Screenshot and page pointing data:
++++

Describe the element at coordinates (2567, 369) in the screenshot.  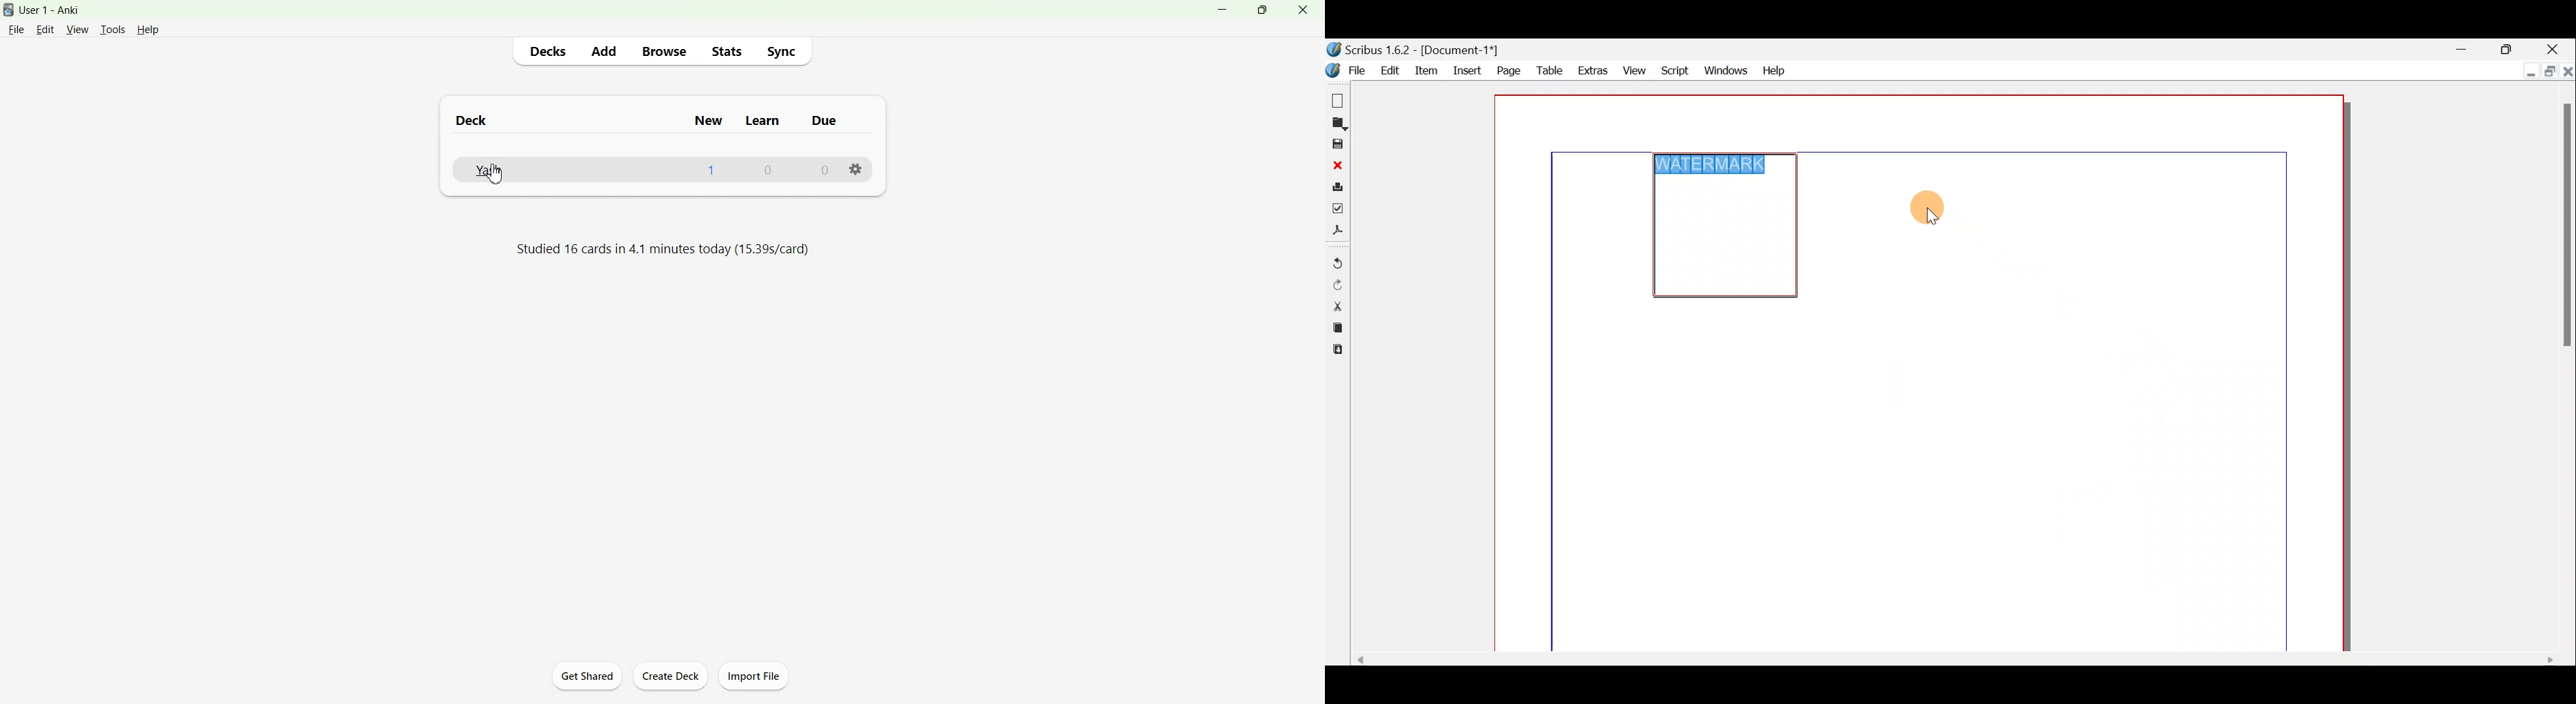
I see `Scroll bar` at that location.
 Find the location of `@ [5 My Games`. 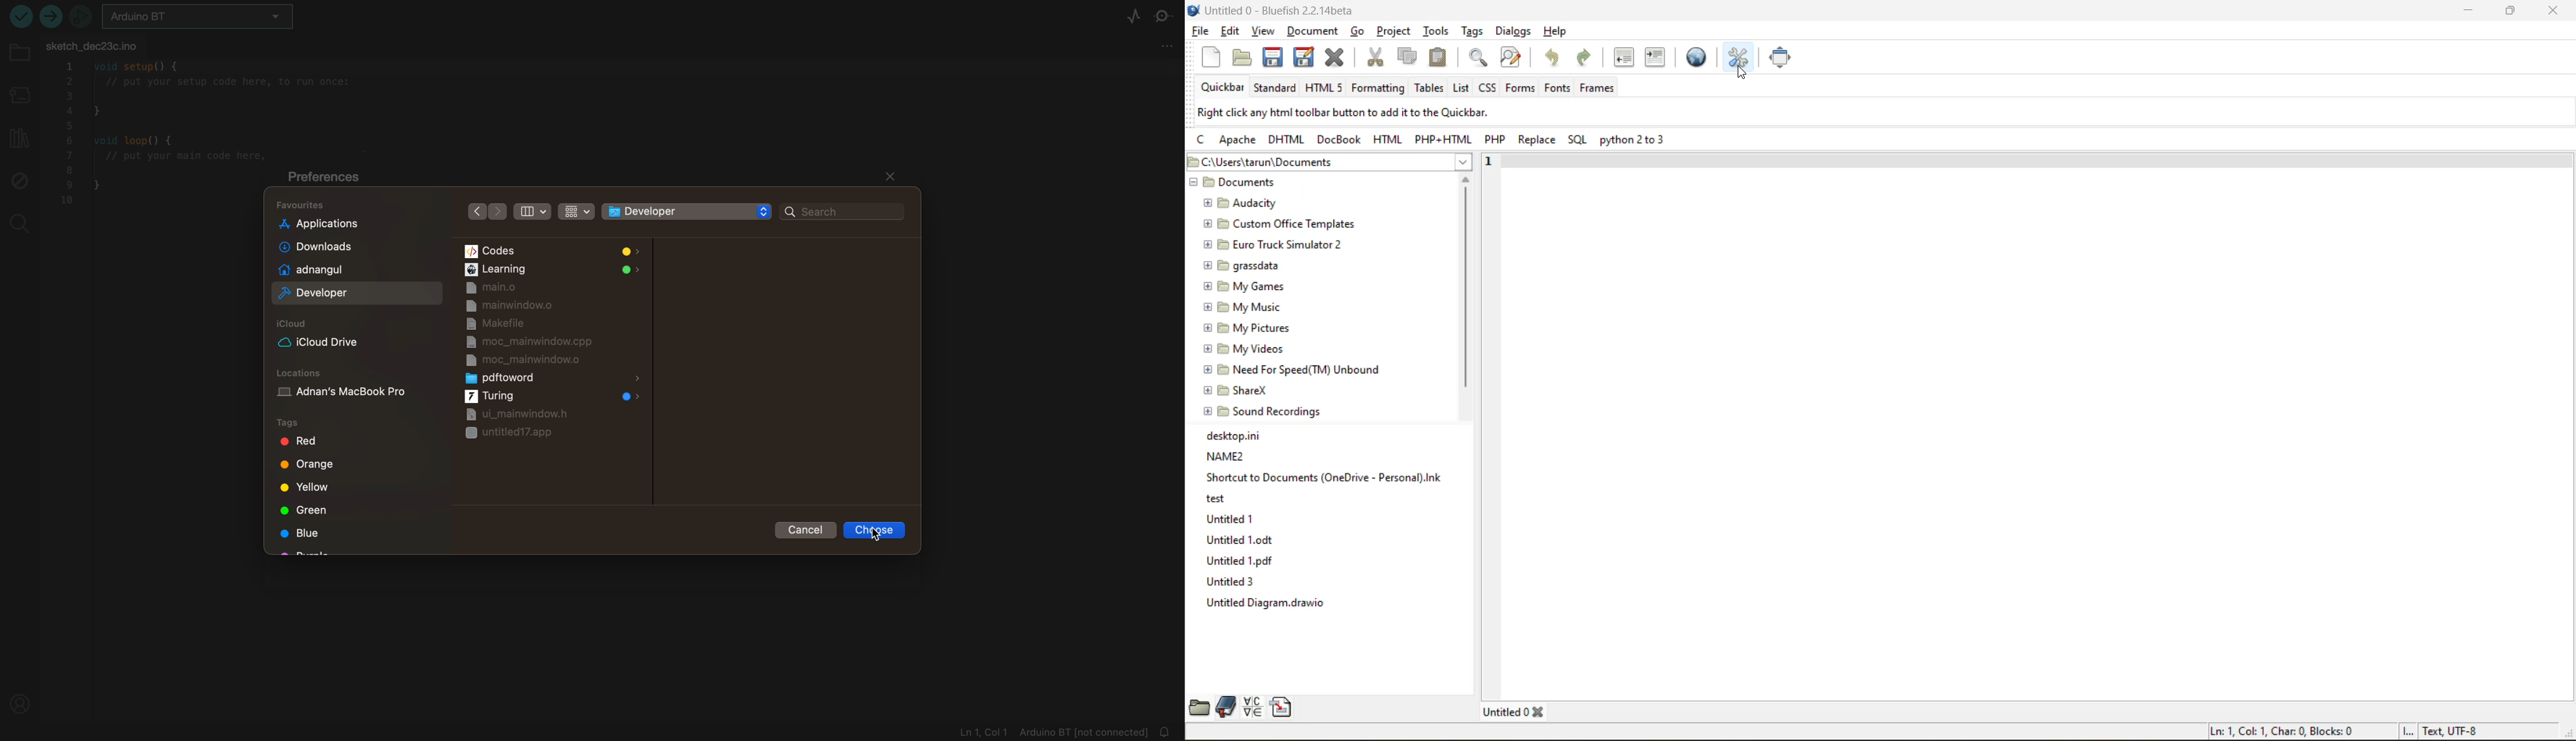

@ [5 My Games is located at coordinates (1242, 286).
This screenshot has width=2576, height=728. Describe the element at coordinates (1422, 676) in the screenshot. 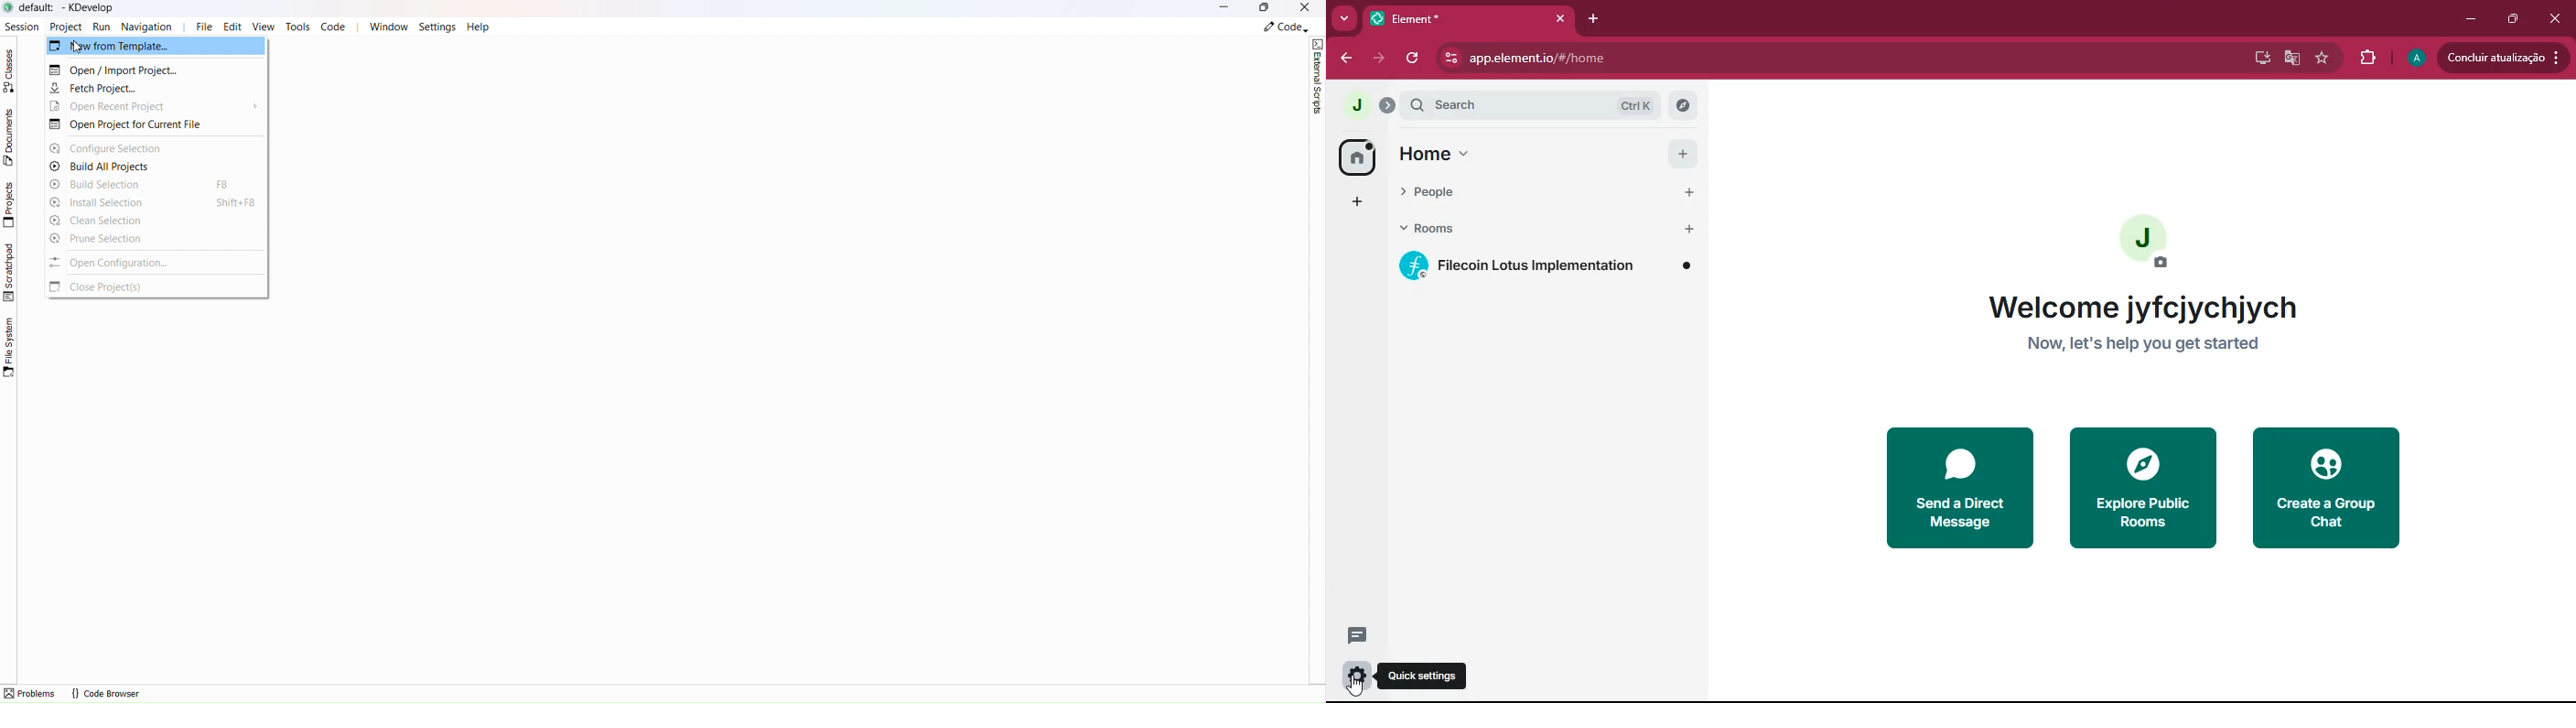

I see `quick settings` at that location.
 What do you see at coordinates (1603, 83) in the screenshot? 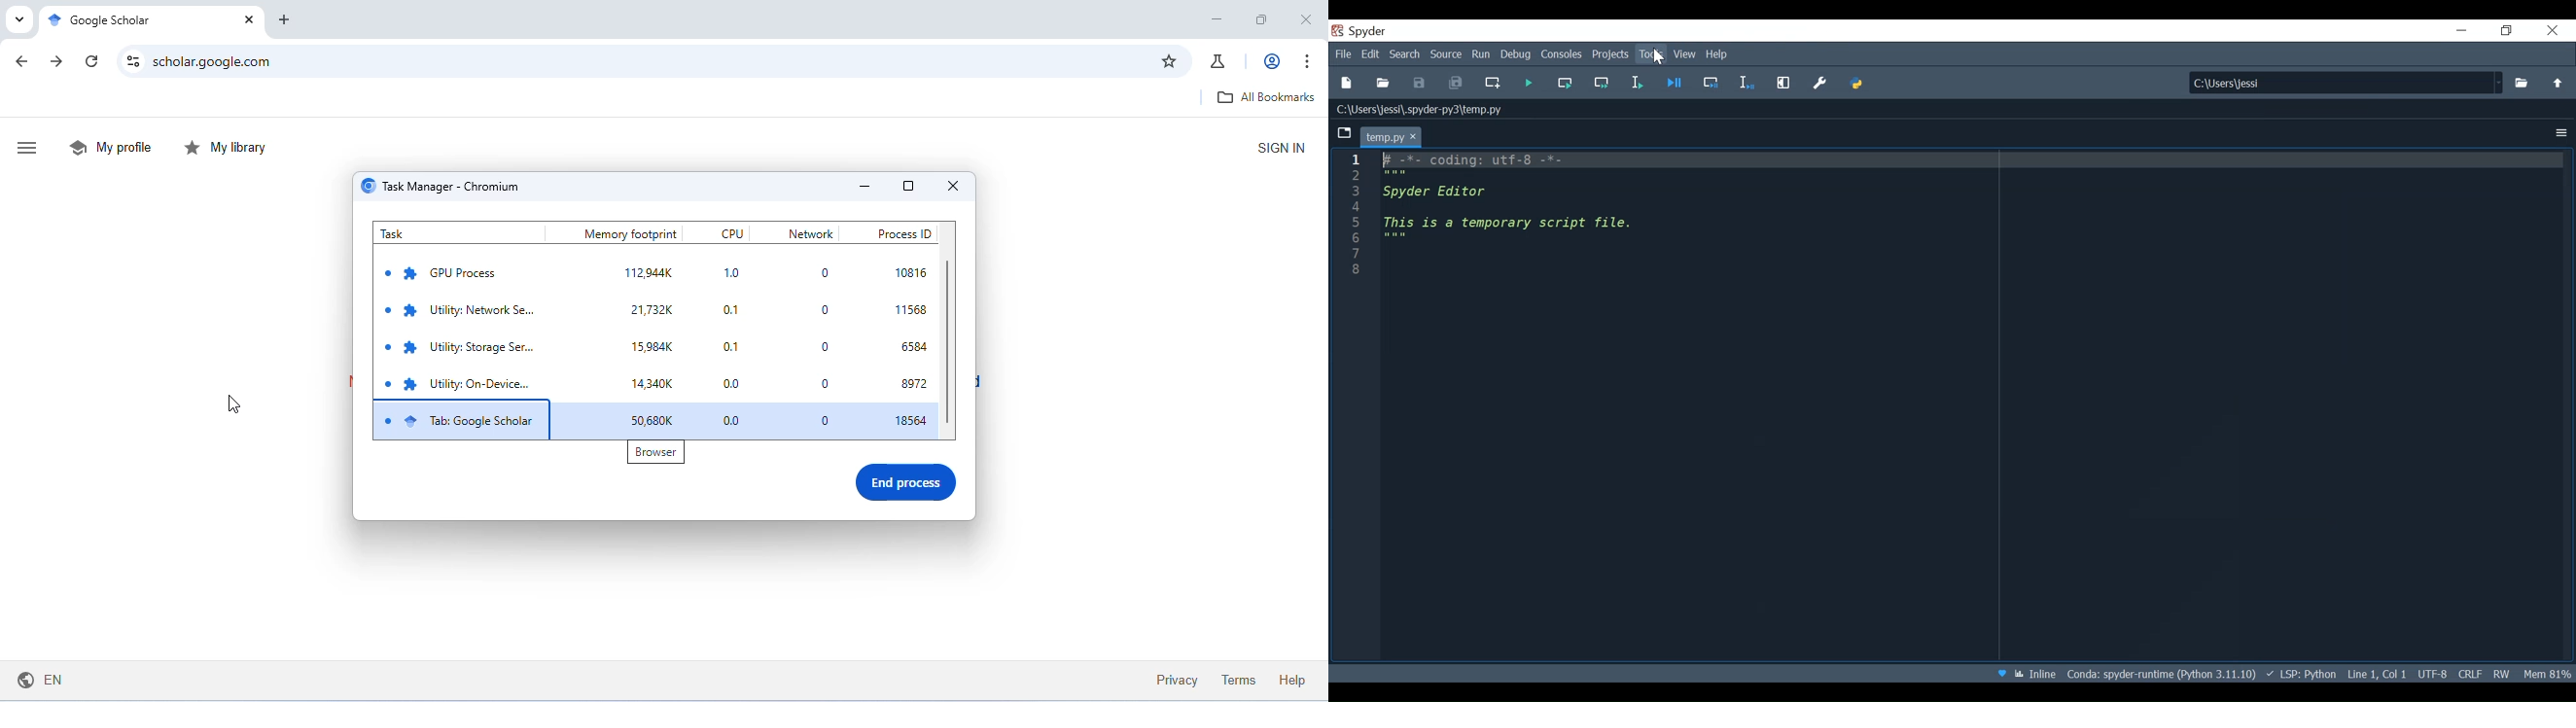
I see `Run current cell and go to the next one` at bounding box center [1603, 83].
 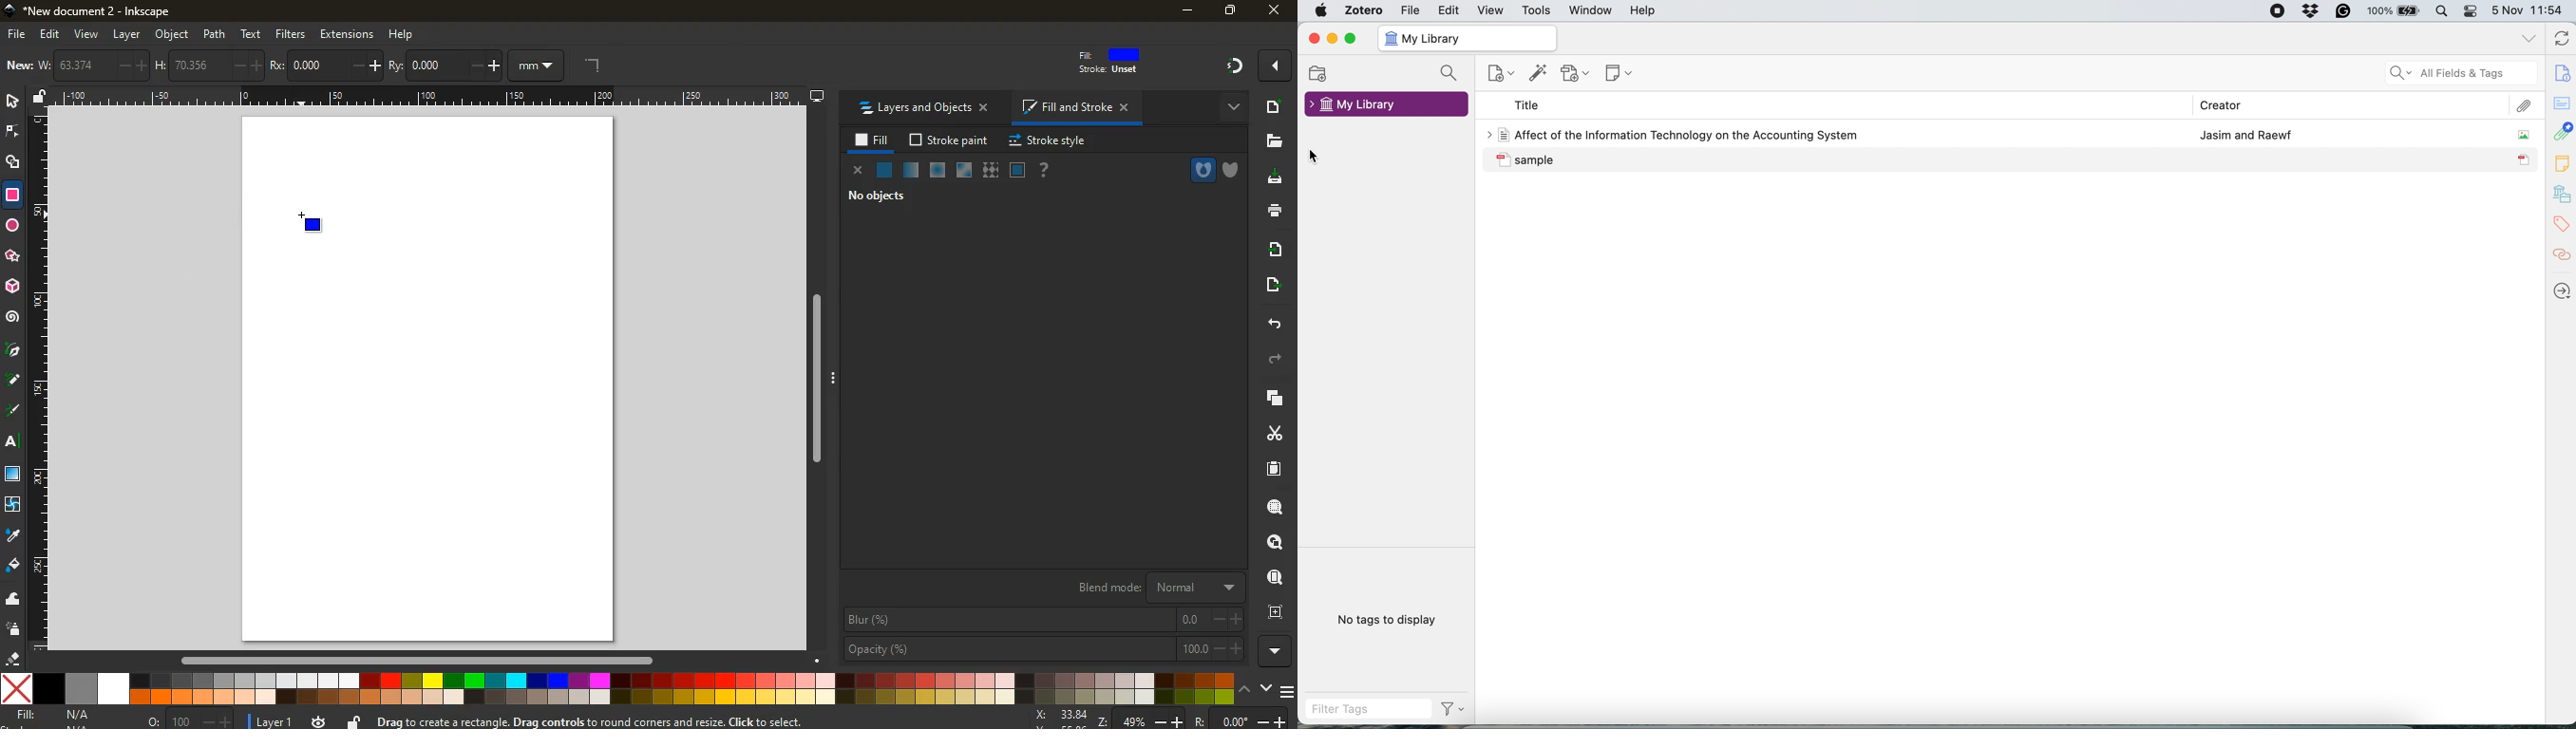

++++

* WHAT THE TASK REQUIRES *
Please quote, word for word, the part of the entries that opens with the line containing "Find the location" and closes with the last entry, including both ends. Leave the pictures out of your answer.

* EXERCISE SOLUTION *
 Find the location of `@ [5 My Games`. 

@ [5 My Games is located at coordinates (1242, 286).
This screenshot has width=2576, height=728. Describe the element at coordinates (1422, 676) in the screenshot. 

I see `quick settings` at that location.
 What do you see at coordinates (1603, 83) in the screenshot? 
I see `Run current cell and go to the next one` at bounding box center [1603, 83].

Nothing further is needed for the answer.